November 5, 2009

The 'Shale Gale'

Us Energy

Via American Thinker comes this graph of the day showing the extraordinary fossil fuel energy resources the United States has - more than Russia, Saudi Arabia, Iran, Iraq, Venezula and Canada.  The figures are sourced from this Congressional Research Service report released last week.

Randall Hoven pulls out these statistics from that same report.

Total fossil fuels (oil, coal, natural gas) reserves of the US, in Barrels of Oil Equivalent:  1,321.3 billion BOE.

US consumption of fossil fuels in 2008:  14.8 billion BOE.
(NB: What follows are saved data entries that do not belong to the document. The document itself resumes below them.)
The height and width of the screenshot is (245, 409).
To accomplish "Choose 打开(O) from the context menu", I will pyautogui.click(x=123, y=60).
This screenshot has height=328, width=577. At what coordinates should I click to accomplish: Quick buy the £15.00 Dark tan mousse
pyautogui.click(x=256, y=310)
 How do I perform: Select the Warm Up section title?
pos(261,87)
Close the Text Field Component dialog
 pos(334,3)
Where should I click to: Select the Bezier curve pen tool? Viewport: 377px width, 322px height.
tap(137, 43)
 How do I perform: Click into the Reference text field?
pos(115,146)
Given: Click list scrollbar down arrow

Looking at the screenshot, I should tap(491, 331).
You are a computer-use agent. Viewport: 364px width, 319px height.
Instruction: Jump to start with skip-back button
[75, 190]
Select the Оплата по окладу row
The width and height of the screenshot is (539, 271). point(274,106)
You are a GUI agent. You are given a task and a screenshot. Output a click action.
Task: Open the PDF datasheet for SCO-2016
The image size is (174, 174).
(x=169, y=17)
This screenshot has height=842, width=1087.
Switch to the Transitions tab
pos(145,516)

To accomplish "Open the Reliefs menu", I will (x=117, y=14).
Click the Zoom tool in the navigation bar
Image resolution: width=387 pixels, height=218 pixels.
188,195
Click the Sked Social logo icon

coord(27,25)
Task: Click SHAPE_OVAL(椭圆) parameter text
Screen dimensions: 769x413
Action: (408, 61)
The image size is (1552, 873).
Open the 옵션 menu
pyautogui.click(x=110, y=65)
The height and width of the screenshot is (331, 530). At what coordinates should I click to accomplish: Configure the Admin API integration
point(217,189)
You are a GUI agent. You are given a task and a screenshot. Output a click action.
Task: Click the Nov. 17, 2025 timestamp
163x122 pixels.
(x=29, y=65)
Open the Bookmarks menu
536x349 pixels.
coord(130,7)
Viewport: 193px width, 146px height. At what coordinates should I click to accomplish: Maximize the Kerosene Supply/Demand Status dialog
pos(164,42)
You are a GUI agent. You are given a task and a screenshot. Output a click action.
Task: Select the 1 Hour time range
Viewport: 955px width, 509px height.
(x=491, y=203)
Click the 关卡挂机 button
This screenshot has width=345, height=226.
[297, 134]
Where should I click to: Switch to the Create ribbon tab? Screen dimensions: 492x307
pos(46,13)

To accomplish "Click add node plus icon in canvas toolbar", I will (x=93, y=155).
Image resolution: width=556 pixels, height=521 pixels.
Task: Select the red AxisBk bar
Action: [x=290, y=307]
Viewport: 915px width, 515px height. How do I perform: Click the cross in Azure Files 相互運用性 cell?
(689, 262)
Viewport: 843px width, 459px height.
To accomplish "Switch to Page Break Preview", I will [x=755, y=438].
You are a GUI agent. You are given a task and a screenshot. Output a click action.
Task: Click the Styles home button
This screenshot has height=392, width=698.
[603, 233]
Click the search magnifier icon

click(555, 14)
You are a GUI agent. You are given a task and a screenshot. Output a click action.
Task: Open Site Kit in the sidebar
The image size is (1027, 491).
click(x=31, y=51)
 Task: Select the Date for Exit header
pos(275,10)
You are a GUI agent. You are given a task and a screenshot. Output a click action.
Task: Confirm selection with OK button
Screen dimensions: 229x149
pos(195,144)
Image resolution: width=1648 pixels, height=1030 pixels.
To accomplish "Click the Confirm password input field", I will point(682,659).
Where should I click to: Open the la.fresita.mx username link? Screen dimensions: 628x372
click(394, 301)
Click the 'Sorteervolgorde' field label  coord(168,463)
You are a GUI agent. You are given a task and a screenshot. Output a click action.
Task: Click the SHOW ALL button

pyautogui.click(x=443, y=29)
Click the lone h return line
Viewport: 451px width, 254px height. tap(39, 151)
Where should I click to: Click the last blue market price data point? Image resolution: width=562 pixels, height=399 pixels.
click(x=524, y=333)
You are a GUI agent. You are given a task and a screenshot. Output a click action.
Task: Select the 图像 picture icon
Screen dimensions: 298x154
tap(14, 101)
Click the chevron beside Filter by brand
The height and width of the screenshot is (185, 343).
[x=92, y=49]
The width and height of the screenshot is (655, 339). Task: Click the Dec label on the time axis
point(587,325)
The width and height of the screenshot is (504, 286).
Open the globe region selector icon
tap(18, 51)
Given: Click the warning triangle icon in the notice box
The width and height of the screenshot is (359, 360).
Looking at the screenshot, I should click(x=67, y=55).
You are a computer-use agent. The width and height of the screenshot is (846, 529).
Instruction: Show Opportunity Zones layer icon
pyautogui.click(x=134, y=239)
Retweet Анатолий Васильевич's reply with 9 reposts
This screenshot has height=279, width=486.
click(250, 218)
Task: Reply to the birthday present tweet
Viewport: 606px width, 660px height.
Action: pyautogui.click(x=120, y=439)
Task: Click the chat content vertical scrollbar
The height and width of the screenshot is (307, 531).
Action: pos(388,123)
Earlier this week Daniel Yergin in the WSJ wrote about America's Natural Gas Revolution

Yet the natural gas revolution has unfolded with no great fanfare, no grand opening ceremony, no ribbon cutting. It just crept up. In 1990, unconventional gas—from shales, coal-bed methane and so-called "tight" formations—was about 10% of total U.S. production. Today it is around 40%, and growing fast, with shale gas by far the biggest part.

The potential of this "shale gale" only really became clear around 2007. In Washington, D.C., the discovery has come later—only in the last few months. Yet it is already changing the national energy dialogue and overall energy outlook in the U.S.—and could change the global natural gas balance.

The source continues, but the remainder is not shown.